Professor, it's great to have you here. And you got a lot of people's attention with the op-ed that you wrote for CNN, basically explaining that this virus has mutated, and that's part of what has allowed it to have such a galloping rein through the country.
So just explain what happened in January that made coronavirus so much more infectious.
WILLIAM HASELTINE, CHAIR/PRESIDENT, ACCESS HEALTH INTERNATIONAL: The -- thank you very much. The first thing people noticed is that there seemed to be a new strain sweeping through Europe. That was done completely by computer analysis of the genome sequences. Everybody in the world is now sequencing these viruses and contributing to a common database.
And a very astute observer noticed that one particular strain was taking over, first Italy, then other places and then, actually, China and the United States and almost exclusively in South America.
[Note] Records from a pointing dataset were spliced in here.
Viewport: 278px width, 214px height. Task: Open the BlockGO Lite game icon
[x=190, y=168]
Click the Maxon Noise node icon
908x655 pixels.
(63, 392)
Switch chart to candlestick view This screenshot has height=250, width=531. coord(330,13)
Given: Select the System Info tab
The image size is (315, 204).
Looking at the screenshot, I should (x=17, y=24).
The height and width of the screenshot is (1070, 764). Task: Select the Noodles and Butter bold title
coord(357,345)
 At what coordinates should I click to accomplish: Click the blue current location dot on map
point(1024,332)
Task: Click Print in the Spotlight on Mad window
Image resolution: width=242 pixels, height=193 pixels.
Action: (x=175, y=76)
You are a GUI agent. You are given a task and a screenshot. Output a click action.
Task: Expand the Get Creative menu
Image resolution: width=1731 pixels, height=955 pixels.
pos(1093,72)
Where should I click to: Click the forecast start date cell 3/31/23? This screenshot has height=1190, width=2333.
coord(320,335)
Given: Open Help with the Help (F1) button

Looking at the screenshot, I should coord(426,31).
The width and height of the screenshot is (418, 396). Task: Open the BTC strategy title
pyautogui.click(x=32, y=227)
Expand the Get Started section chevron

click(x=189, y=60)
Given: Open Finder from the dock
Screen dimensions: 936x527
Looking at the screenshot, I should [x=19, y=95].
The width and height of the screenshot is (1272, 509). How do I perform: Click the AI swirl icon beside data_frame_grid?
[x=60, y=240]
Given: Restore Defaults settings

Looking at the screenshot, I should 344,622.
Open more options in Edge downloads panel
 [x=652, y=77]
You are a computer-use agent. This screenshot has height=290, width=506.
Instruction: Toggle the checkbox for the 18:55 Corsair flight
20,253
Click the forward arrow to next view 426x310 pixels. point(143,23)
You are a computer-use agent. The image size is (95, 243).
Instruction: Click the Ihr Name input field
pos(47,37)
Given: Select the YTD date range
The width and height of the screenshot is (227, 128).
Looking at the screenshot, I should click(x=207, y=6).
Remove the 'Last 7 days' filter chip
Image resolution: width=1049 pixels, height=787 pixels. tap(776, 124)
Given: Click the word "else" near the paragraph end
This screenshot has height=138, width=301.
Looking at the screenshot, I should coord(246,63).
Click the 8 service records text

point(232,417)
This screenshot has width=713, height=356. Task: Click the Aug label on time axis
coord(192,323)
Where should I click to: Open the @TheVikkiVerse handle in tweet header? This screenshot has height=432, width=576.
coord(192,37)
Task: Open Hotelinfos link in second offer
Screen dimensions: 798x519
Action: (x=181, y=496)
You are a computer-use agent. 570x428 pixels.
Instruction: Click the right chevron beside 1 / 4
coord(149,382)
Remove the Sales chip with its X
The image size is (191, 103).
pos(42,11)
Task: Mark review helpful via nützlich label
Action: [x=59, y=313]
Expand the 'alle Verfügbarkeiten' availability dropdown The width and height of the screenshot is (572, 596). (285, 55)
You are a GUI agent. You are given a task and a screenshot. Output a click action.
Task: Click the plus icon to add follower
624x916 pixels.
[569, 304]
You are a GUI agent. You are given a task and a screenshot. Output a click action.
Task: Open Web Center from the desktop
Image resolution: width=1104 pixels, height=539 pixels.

People weren't quite sure that that meant it was more infectious. Very recently, laboratory studies done here in the United States and, in fact, in Florida at Scripps, showed that the outside of the virus had undergone a very subtle change which allowed it to have many more receptors for our cells on its surface. That also made it about ten times more infectious, so a lower dose of the virus could actually infect you and start the disease.
Now, there's a good part of this story, and that is that at least it doesn't seem to be causing more serious disease.